The recent health care plan put in place by the Obama Administration, The Affordable Care Act, puts into place strong consumer protections, provides new coverage options and gives you the tools you need to make informed choices about your health. General information about the plan is available from the government at www.healthcare.gov/law/, but it can be hard to sift through all the information to know exactly how this new plan will affect you. Those currently or previously involved in Workers’ Compensation instances should be aware of certain aspects of the new plan that will have a direct impact on some of the procedures and policies that may change when the new plan is fully adopted. We’ve highlighted a few main points from the new plan and expanded on how they will affect you.
One of the most important policies in the new health care plan is that it will provide coverage for pre-existing conditions. Many people experience denial of coverage due to a pre-existing condition that they, or their family member may have. This will change under the new plan. Previously, it was hard for families to find a plan that would take on what most insurance companies considered a burden. Under the new health care plan, coverage cannot be denied to those who have a pre-existing condition. These consumer protections were added to most plans when a new plan year or new policy year occurred on or after September 23, 2010 in the form of a temporary pre-existing condition plan. The important thing to note is that when 2014 rolls around, the pre-existing condition protection will be officially extended to all Americans. Keep in mind that it is acceptable to keep your health plan the same if you are satisfied- this is simply a process of ensuring that all Americans have the same health-care options.
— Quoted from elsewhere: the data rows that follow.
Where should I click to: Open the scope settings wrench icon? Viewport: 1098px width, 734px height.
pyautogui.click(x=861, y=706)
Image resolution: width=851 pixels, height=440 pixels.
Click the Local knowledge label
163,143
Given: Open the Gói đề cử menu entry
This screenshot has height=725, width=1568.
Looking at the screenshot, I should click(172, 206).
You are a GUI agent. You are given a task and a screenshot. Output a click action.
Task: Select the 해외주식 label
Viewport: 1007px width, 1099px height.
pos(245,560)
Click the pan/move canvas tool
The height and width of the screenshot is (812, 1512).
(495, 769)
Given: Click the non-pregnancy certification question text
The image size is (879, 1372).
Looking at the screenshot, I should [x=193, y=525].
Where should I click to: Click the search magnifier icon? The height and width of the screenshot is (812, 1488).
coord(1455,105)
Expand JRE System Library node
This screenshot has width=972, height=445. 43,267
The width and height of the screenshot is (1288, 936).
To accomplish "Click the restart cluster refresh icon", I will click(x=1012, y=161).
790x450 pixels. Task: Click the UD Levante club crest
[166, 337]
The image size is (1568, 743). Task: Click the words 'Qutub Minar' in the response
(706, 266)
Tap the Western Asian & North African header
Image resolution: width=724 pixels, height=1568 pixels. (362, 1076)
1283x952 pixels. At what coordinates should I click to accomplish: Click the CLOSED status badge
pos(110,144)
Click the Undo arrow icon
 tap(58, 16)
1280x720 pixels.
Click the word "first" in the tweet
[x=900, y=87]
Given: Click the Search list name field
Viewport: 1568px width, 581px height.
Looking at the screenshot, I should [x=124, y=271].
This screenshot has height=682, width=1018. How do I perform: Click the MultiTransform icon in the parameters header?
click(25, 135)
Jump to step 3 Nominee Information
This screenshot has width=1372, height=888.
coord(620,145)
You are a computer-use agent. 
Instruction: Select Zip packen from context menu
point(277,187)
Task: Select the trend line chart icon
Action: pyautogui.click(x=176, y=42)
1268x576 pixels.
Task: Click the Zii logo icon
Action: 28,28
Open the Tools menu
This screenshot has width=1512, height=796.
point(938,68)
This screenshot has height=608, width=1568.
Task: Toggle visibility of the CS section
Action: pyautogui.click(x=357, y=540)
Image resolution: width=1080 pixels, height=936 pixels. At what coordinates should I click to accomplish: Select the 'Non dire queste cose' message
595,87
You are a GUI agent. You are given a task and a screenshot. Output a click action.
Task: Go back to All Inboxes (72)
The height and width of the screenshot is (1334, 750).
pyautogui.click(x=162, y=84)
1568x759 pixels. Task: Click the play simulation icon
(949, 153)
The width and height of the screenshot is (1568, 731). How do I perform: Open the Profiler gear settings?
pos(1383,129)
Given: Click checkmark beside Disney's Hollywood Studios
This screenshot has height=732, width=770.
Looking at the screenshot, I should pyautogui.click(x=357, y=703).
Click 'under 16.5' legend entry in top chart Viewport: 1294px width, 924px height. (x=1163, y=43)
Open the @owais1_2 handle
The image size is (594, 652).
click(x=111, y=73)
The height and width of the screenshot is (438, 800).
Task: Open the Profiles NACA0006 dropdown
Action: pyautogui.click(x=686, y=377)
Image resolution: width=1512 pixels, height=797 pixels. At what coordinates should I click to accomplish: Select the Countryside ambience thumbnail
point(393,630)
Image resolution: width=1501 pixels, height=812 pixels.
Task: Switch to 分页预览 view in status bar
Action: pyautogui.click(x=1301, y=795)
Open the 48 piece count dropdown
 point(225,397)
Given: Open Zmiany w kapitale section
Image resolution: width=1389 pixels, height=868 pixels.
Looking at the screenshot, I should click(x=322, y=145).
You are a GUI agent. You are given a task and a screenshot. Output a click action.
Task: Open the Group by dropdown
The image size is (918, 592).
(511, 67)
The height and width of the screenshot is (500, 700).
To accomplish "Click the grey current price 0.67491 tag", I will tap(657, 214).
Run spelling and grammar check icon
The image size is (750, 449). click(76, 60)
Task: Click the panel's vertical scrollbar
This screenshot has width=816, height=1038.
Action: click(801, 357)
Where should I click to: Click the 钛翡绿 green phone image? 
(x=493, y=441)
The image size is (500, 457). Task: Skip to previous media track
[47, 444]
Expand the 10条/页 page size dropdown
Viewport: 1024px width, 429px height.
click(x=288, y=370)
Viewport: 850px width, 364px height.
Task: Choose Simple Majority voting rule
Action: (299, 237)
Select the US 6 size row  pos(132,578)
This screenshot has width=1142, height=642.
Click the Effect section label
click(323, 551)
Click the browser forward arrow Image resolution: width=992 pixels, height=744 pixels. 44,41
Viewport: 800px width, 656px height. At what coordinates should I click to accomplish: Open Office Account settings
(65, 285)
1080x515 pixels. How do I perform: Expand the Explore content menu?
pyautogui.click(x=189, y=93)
The second important part of the new plan regards the ‘Donut Hole’ that is known to be part of Medicare Part D, which is the Medicare option of paying a monthly premium for outpatient prescription drug coverage. The “donut hole”, formally referred to as the coverage gap, has caused problems for people who are involved with Medicare Part D, but will soon change in the new health care plan. This gap occurs when you reach a certain dollar amount in your prescription costs, leaving the entire cost to fall on the individual while the insurance pays nothing. Those on Medicare typically pay 25% of the cost for their prescription drugs totaling under $2,800, and 5% of the cost for their drugs totaling over $4,550. The middle ground, $2,800-$4,550, is what defines the coverage gap and people are responsible for all costs in this range. When the new health care plan is adopted, the coverage gap will cease to exist and those who fall in (what was formerly) the gap will be eligible to receive certain discounts and coverage. This is an important step America is taking in the health care progression, but it will take until 2020 to reach that lowest percentage point that people will have to pay for their prescription drugs. By that year, you will be paying 25% for generic as well as brand name drugs in the former coverage gap- a huge improvement from the previous bill of 100%.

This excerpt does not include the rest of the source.